El romance entre Bruni y Sarkozy ocupó las primeras planas de los diarios franceses, cuando aún el Presidente llevaba menos de un año de mandato. La historia se remonta a la campaña electoral de 2007, cuando el político todavía estaba casado con Cecilia Ciganer. De día, el matrimonio se mostraba junto; por la noche, dormía en camas separadas.
Estaban virtualmente divorciados desde 2005. Cecilia había establecido una relación con el empresario marroquí Richard Attias, mientras que Sarkozy tenía encuentros esporádicos con una periodista del diario Le Figaro. Terminó la campaña, el francés asumió como presidente en mayo y al poco tiempo Cecilia armó las valijas y se fue a vivir a Nueva York para iniciar una nueva vida con su novio.
El divorcio legal se concretó en octubre de 2007. Un mes después apareció Carla Bruni, una bella italiana que había brillado en el mundo del modelaje y que había incursionado en la actuación y el canto.
Sarkozy, un hombre poco agraciado y 13 años mayor que ella, que había pasado buena parte de su adolescencia y juventud acomplejado por su escasa altura (1,65 metros), logró conquistar a una de las mujeres más despampanantes de la escena pública europea. No faltaban las malas lenguas que aseguraran que la artista sólo había visto en él el poder y todas las posibilidades de crecimiento asociadas a él.
En febrero de 2008, Bruni y Sarkozy pasaron por el altar del Palacio del Eliseo.

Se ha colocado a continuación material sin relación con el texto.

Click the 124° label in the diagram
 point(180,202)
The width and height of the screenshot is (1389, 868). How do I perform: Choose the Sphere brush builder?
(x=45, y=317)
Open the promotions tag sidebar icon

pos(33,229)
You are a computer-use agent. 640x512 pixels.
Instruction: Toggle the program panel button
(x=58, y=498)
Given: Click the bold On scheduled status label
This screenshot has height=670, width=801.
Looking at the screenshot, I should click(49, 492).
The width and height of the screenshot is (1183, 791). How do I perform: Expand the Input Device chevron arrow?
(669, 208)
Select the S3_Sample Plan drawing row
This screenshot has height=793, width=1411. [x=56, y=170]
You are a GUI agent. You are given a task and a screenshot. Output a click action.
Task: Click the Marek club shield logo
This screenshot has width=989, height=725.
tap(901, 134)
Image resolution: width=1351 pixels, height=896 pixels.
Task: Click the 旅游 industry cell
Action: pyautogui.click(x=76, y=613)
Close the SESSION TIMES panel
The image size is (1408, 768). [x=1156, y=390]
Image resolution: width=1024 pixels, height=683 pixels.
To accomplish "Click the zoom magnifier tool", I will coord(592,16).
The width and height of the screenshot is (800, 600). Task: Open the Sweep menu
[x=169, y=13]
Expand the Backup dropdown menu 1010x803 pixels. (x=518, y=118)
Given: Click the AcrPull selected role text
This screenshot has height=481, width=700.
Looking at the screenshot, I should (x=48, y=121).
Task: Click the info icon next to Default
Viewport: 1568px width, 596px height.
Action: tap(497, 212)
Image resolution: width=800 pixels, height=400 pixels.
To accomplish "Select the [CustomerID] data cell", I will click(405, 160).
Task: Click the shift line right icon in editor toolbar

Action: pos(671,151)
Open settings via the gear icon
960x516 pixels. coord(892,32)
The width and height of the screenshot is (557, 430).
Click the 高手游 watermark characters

A pesar de haber acompañado al presidente en cada momento, la relación siguió despertando dudas. Como prueba de amor, en octubre del año pasado, tuvieron a su primera hija juntos, Giulia.
Bruni, de 44 años, acaparó el interés de los paparazzi, pero la italiana evitó que las cámaras retrataran a la pequeña, así como mostrarla en actos políticos. Pudo haber sido para que Giulia no fuera usada en la campaña en vista de los comicios de 2012, o bien una estrategia para mantenerse en la opinión pública y así ayudar a la reelección de su marido.
Sin embargo, ni la imagen familiar, ni los millones de dólares invertidos en propaganda fueron suficientes para que Nicolas Sarkozy volviera a ser electo como presidente de Francia. Este fin de semana, perdió la segunda vuelta con el socialista Francois Hollande, 48,38% contra el 51,62 por ciento.
La pregunta es cómo continuará la relación de la actriz con el saliente mandatario, ahora que éste anunció que se retirará de la primera fila de la política. ¿Se dedicará a criar a Giulia con mayor compañía de su esposo, acusado en múltiples ocasiones de ser un "padre ausente"?, ¿Armará las valijas como hizo Cecilia y se irá a su Italia natal?, ¿O Hollywood, donde tiene un futuro asegurado con Woody Allen, un fanático confeso ?
El nuevo papel de su marido como simple político opositor será sin duda una gran prueba para medir la fortaleza de la pareja.